= Publication by subscription =

Book publishing method

From the late 16th to the 18th centuries, books were published by subscription in English-speaking areas including Britain, Ireland, and British America. Subscriptions were an alternative to the prevailing mode of publication, whereby booksellers would buy authors' manuscripts outright and produce and sell books on their own initiative. The subscription model was not common and books published using the model were often about specialist subjects. Contemporaries sometimes considered subscription unseemly.

== Background ==
In the late 16th and 17th centuries in England, businesses including insurance enterprises and trading companies such as the East India and Hudson's Bay companies operated on a subscription basis. Some lectures were also funded by subscription.
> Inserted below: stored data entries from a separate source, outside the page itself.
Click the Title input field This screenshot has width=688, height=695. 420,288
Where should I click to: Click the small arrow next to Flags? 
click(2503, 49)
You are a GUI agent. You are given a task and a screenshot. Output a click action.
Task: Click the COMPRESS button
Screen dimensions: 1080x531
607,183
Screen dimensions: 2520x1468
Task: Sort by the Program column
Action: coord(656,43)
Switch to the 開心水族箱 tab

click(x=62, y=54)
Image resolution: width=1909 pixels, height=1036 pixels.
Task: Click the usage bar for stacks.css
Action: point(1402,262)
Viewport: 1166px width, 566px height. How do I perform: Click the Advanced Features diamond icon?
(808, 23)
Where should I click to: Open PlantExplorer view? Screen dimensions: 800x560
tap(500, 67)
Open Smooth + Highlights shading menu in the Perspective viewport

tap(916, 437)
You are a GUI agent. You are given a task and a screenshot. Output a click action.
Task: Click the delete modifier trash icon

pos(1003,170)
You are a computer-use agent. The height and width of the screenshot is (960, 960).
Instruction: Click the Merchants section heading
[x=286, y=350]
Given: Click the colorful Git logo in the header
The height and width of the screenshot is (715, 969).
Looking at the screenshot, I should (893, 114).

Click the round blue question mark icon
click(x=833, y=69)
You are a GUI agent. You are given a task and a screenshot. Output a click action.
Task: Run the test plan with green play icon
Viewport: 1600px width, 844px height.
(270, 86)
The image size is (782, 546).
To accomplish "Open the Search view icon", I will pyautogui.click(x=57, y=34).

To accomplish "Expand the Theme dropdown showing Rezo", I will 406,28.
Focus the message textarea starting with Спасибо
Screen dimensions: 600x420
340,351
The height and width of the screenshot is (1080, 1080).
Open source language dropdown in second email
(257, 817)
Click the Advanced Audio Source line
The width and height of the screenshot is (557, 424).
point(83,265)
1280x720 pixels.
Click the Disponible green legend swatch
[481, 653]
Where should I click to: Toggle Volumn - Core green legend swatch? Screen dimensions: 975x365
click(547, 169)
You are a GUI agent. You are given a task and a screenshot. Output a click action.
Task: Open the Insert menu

Writers who did not organize subscriptions would usually sell their manuscripts at low prices to booksellers, who would then produce and distribute the printed book. Selling the manuscript meant abandoning any legal rights to the literary work the writer might have, such as copyright or moral rights. According to the literary scholar George Justice, subscription was a descendant of patronage, whereby writers would depend on the financial support of a single person to produce literature. W. A. Speck describes it as a "half-way house" between patronage and selling a book on the market.

== Subscription model ==
Publication by subscription took the following form. A writer or bookseller promised to produce a book with certain specifications. Subscribers promised to pay for the book's production. In turn, they would each receive a copy. Subscribers typically paid half in advance and half on delivery of the new book. Their names would be listed in the frontmatter of the edition for which they subscribed. A subscriber could pay more to receive a book printed on better paper or to have their coat of arms included.

Subscribers did not always pay the same amount and had different jobs. "Benefactors" paid out more than they received in books; "undertakers" took on production and distribution responsibilities. Undertakers also marketed the book to new potential subscribers, sometimes using a "proposal" or "prospectus" which might give the customer a sample of what the finished product would look like, or otherwise simply advertised it. Proposals could be trial balloons, used to see whether there was sufficient interest to produce a book in the first place; they occasionally included qualifiers stating that a book would be produced only if a certain number of subscribers signed up. Some subscription agreements assigned earnings from the book to the bookseller, not the author or subscribers.

It was difficult for lesser-known authors to find enough subscribers. The historian Joseph Morgan included an "Essay on the comi-tragical history of subscription hunting" in the first volume of his Complete History of Algiers (1728) in which he describes the search for subscribers as an "abject vocation".

By the 18th century, contemporary commentators began to see subscription as, in the terms of scholar Thomas Lockwood, "merely a respectable kind of scam". Ephraim Chambers's Cyclopædia, or an Universal Dictionary of Arts and Sciences (1728) says that subscription was "liable to some Abuses"; the protagonist of Richard Savage's An Author to be Lett (1729) says he "printed Proposals for a Subscription to my Works, received Money, and gave Receipts without any Intention of delivering the Book."

== Production ==
The first book known to have been published by subscription was Ductor in linguas or The Guide into the Tongues by John Minsheu (1617). Minsheu's Guide was an expensive book to publish: it ran to 726 folios and included text in unusual typefaces. Minsheu financed his subscription by fundraising at the Inns of Court and procuring loans from people including Henry Spelman and Henry Briggs. To advertise the Guide, he got affiliates of the University of Oxford, among others, to sign certificates attesting to its quality.

In a 1931 article, literary historian Sarah Lewis Carol Clapp reported that she had discovered 87 books published by subscription. Subscription was not common: in its heyday, from about 1720 to 1750, subscriptions financed about 5 percent of books published in Britain. Speck reports, however, that about 2,000 subscription lists, containing about 1 million names, survive. (Speck does not say how many duplicates are among the lists or names.) Books published by subscription tended to be about antiquarian scholarship and topography.

Subscribed-for books include an edition of Paradise Lost published by Jacob Tonson in 1688 and (according to Samuel Johnson) John Dryden's The Works of Virgil. Dryden's Virgil is sometimes cited as the first book published by subscription, instead of Minsheu's Guide. It was produced in two editions, one with a higher subscription fee for an "exclusive limited edition". Alexander Pope raised around £10,000 by subscription for translations of the Iliad and Odyssey he wrote in the 1710s and 1720s. Frances Burney published Camilla (1796) by subscription and initially wrestled with the idea, considering the method a form of charity. Camillas list of subscribers runs to 1,033 names including Ann Radcliffe, Maria Edgeworth, and Jane Austen.

Subscription projects had some reach outside the island of Britain. George Faulkner used booksellers in London as subscription agents and Dublin booksellers collected subscriptions for English publications. Books were published in the colonies of British America from at least 1726. In the 1790s, some American booksellers subscribed for Irish books.